Destralhar e treinar o nosso dragão
Às vezes parece-me que ando sempre à volta do mesmo, dar ordem e gerir a desordem das coisas do quotidinano, sem me elevar um centímetro que seja deste limbo.
Tenho vontade de mudar, de fechar os olhos, ou colocarem-me uma venda e quando voltar a abrir os olhos ou a retirar a venda encontrar tudo tal qual no meu sonho.
Contudo bem sei que uma mudança, sem ação efetiva do seu agente, não acontece! Se quero mudar vou ter de arquitetar um plano, com metas e objetivos e estabelecer as ações necessárias para percorrer o caminho desse palno. Vou ter de agendar, colocar alarmes e lembretes a tocarem, vou ter me comprometer comigo mesma, caso contrário fico apenas pelo sonho, a suspirar pela realização dos desejos. Vou ter que ser um pouco austera e teimosa comigo própria.
Ou então não!
A alternativa existe e consiste na forma como encaramos as tarefas. Se desejarmos realizá-las, se na execução conseguirmos encontrar a nossa vida, o nosso objetivo, então basta desfrutar do momento, mesmo que seja a passar a ferro, a dobrar roupa, a limpar o pó, seja o que for, se for feito com o sentimento de realização, fica melhor, custa menos e completa-nos mais.
Quando confluem para o mesmo dia e para a mesma hora diversos objetivos diversos quereres, diversas atividades, é que a "coisa se complica". E aí entra o ingrediente secreto da fórmula anterior (a fórmula: posso atingir as minhas metas com menos esforço e menos austeridade, se as encarar como interessantes, benéficas, divertidas). O ingrediente secreto: conseguir priorizar as tarefas, dar-lhes o máximo de concentração, o que significa não ser interrompida, prever um tempo razoável para as realizar e saber dizer não adequadamente a outras tarefas e atividades que confluem para aquele espaço, tempo e vontade.
No livro "cuide da casa, cuide de si" a autora Diana Quan, explica quais os melhores métodos orientais para tirar mais partido da casa, e começa pela meditação e o relaxamento.

Parodoxal?
À primeira vista, certamente que sim.

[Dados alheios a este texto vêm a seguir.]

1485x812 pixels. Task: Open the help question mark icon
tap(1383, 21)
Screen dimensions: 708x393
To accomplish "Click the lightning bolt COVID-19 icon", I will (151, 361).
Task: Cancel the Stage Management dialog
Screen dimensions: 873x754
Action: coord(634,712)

Quando o que pretendo é dar ordem, destralhar e limpar o ambiente em que vivo para que em espelho a minha mente se reflita no espaço e esteja também ela limpa, calma e tranquila e por sua vez o meu corpo esteja também ele em harmonia, então, ler o livro, meditar, relaxar, parece que não vão em nada ajudar, muito pelo contrário, quando eu abrir os olhos, depois da meditação é muito provavel que esteja tudo na mesma.
O facto é que não está!
Depois de meditarmos, relaxarmos conseguimos o distanciamento necessário e a predisposição mental adequada para iniciarmos uma tarefa, será mais fácil concentrarmo-nos e retirarmos dela prazer.

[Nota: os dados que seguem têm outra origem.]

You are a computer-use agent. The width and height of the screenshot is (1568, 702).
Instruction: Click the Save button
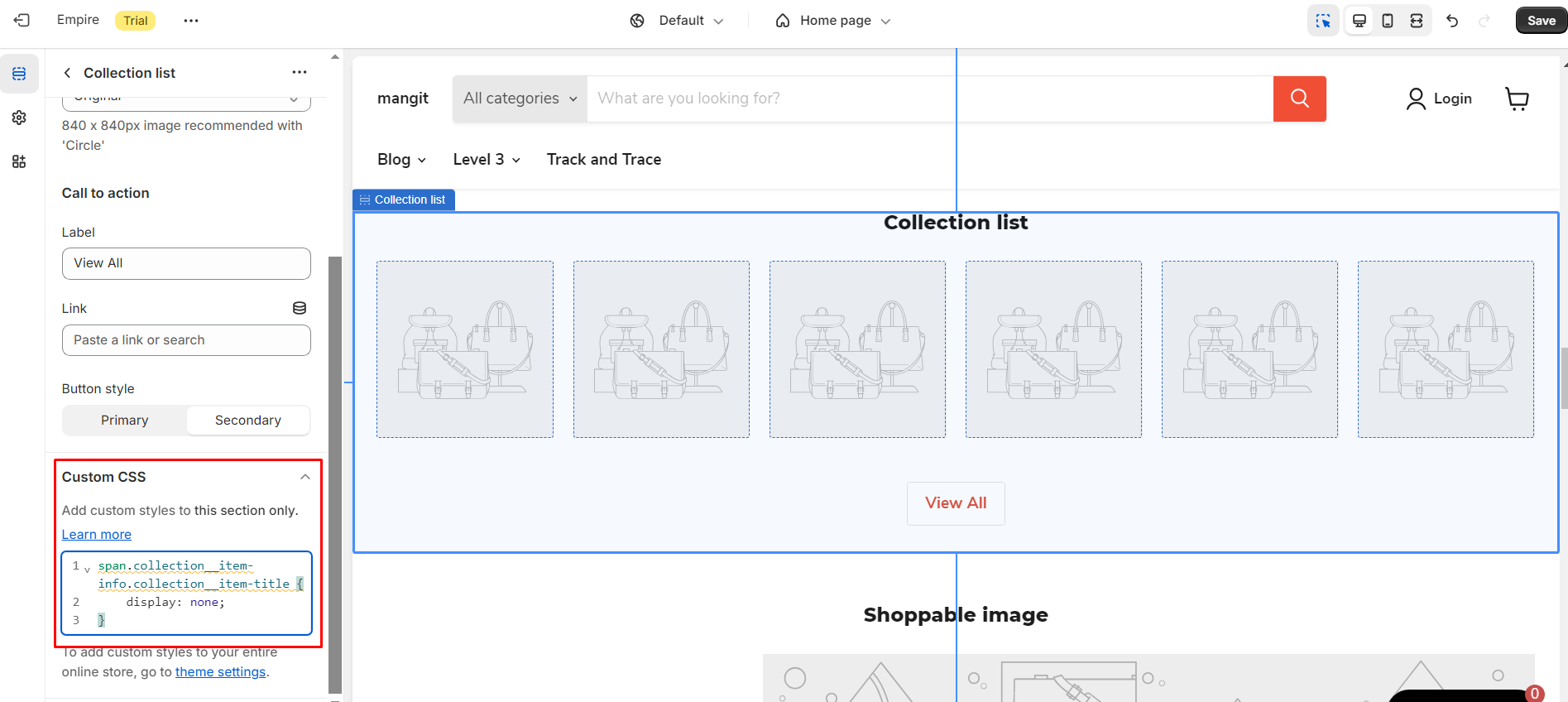[1541, 21]
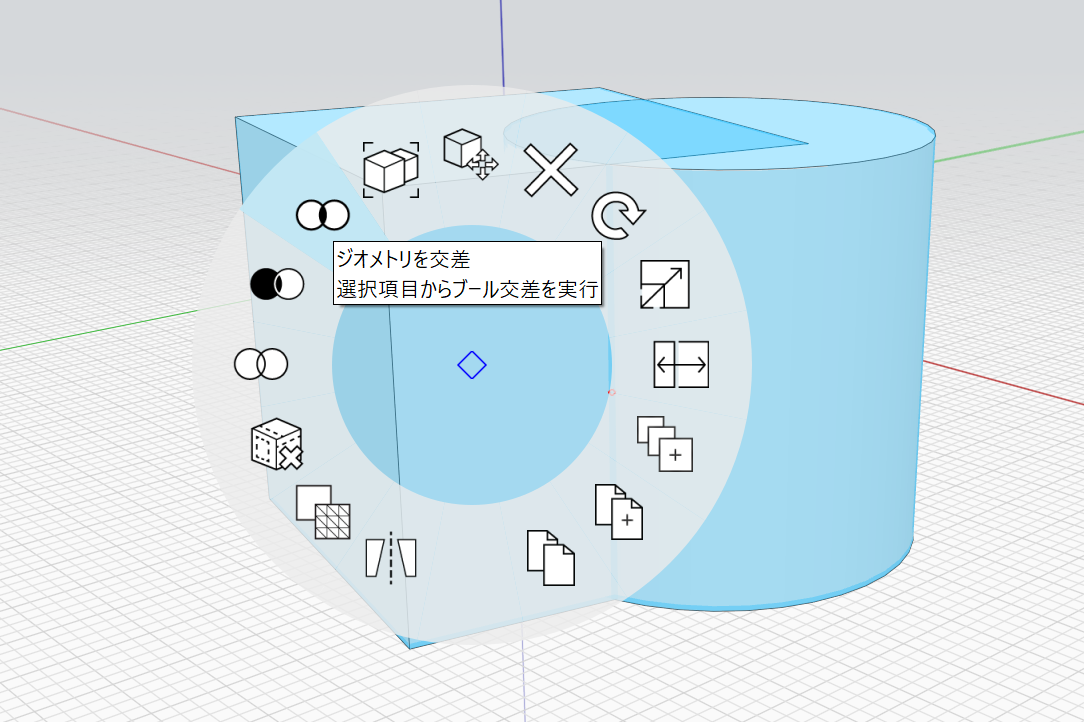
Task: Click the Group icon with bracketed cubes
Action: pos(390,167)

Começar pela arrumação dos pensamentos faz todo o sentido, antes de partirmos sem planos, para qualquer coisa a que nos propomos. Antes de começar qualquer coisa, se esta estiver bem enquadrada nas nossa prioridades, balizada no tempo adequado e se para esse momento não confluirem outros interesses e prioridades, tudo correrá bem e sentiremos que nos estamos a realizar, que tudo se harmoniza e flui.
Quando outros interesses, objetivos, vindos do exterior, pressionam ou alteram as circustâncias, deveremos ter a "paz de espírito" para receber a interferência e geri-la. Será possível, agendá-la para outra altura? Será possível redefini-la? Ou pelo contrário será melhor aceitar e adiar o projeto em que estavamos empenhados?
Cabe a nós, em cada momento, tomar esta decisão e tomaremos decisões cada vez melhor se treinarmos o nosso (dragão) cérebro.